Task set:
a) List every person named in the article on the NASA twins study.
b) Reproduce a passage from the article on the NASA twins study, starting at the words "The same interdisciplinary" and ending after the words "the twin astronauts.".

Start of Source passage

NASA: Studying twins for a year in space

A Northwestern-led research team is one of 10 NASA-funded groups across the country studying identical twins Scott and Mark Kelly to learn how living in space for a long period of time, such as a mission to Mars affects the human body. While Scott spends a year in space, his brother, Mark, also a veteran NASA astronaut, will remain on Earth, as a ground-based control. The study will allow researchers to understand how the long-term exposure to space impacts the human brain and body and how the space environment affects the microbiota in the intestinal tract.

“What we really want to know is what is going to happen to the human body with prolonged time in space and after a return to Earth?” says Fred W. Turek, who is leading the study of how the space environment affects the microbiota “ecosystem” in the human gastrointestinal (GI) tract. Turek’s research team includes Northwestern colleague Martha H. Vitaterna, Center for Sleep and Circadian Biology, and collaborators from Rush University Medical School and the University of Illinois Chicago.

The same interdisciplinary research team is also planning a parallel study in mice. NASA recently selected Turek’s team as one of 16 new life science projects to be carried out onboard the International Space Station at a future time. Using biological samples collected from the Kelly brothers before, during and after Scott Kelly’s year in space, the researchers will use DNA sequences to identify the microbes inhabiting the gastrointestinal tracts of the twin astronauts.

In the mouse study, the researchers will study genetically identical mice in space and on Earth. They will examine the effects of long-term spaceflight on hundreds of different microbes in the animals’ gastrointestinal tract as well as the impact of any microbiota changes on physiology and behavior. Ground-based experiments will complement those carried out onboard the International Space Station. This study will allow the researchers to look at physiological systems they are not investigating in the study of the Kelly twins. Beginning March 2015, Scott Kelly will spend a year at the International Space Station, the longest space mission ever assigned to a NASA astronaut while his brother remains on Earth, at home in Arizona with his wife, former U.S. Rep. Gabrielle Giffords.

End of Source passage
Start of Data listing

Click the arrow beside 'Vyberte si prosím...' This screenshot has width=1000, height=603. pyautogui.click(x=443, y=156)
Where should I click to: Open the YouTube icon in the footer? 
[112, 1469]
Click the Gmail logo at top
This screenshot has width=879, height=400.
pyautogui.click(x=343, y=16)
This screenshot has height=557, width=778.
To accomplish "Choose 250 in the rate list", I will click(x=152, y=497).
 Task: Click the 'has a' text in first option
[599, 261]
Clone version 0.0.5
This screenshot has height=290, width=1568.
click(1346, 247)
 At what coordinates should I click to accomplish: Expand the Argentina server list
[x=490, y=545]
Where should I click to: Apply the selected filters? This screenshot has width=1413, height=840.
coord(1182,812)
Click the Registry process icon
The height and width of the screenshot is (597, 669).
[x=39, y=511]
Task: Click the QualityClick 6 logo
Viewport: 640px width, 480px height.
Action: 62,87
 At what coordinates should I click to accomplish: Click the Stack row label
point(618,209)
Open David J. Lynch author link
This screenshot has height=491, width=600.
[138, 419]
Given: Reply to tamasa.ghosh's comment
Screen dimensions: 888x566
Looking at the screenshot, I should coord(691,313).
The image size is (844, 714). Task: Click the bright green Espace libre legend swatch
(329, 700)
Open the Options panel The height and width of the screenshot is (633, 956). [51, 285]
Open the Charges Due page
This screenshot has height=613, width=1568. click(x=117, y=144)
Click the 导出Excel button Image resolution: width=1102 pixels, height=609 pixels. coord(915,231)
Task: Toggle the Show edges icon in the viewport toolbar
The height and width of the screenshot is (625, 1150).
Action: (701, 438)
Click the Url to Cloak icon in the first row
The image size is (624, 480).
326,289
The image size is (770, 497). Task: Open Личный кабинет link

End of Data listing

Answer list:
a)
Scott Kelly
Mark Kelly
Fred W. Turek
Martha H. Vitaterna
Gabrielle Giffords

b)
The same interdisciplinary research team is also planning a parallel study in mice. NASA recently selected Turek’s team as one of 16 new life science projects to be carried out onboard the International Space Station at a future time. Using biological samples collected from the Kelly brothers before, during and after Scott Kelly’s year in space, the researchers will use DNA sequences to identify the microbes inhabiting the gastrointestinal tracts of the twin astronauts.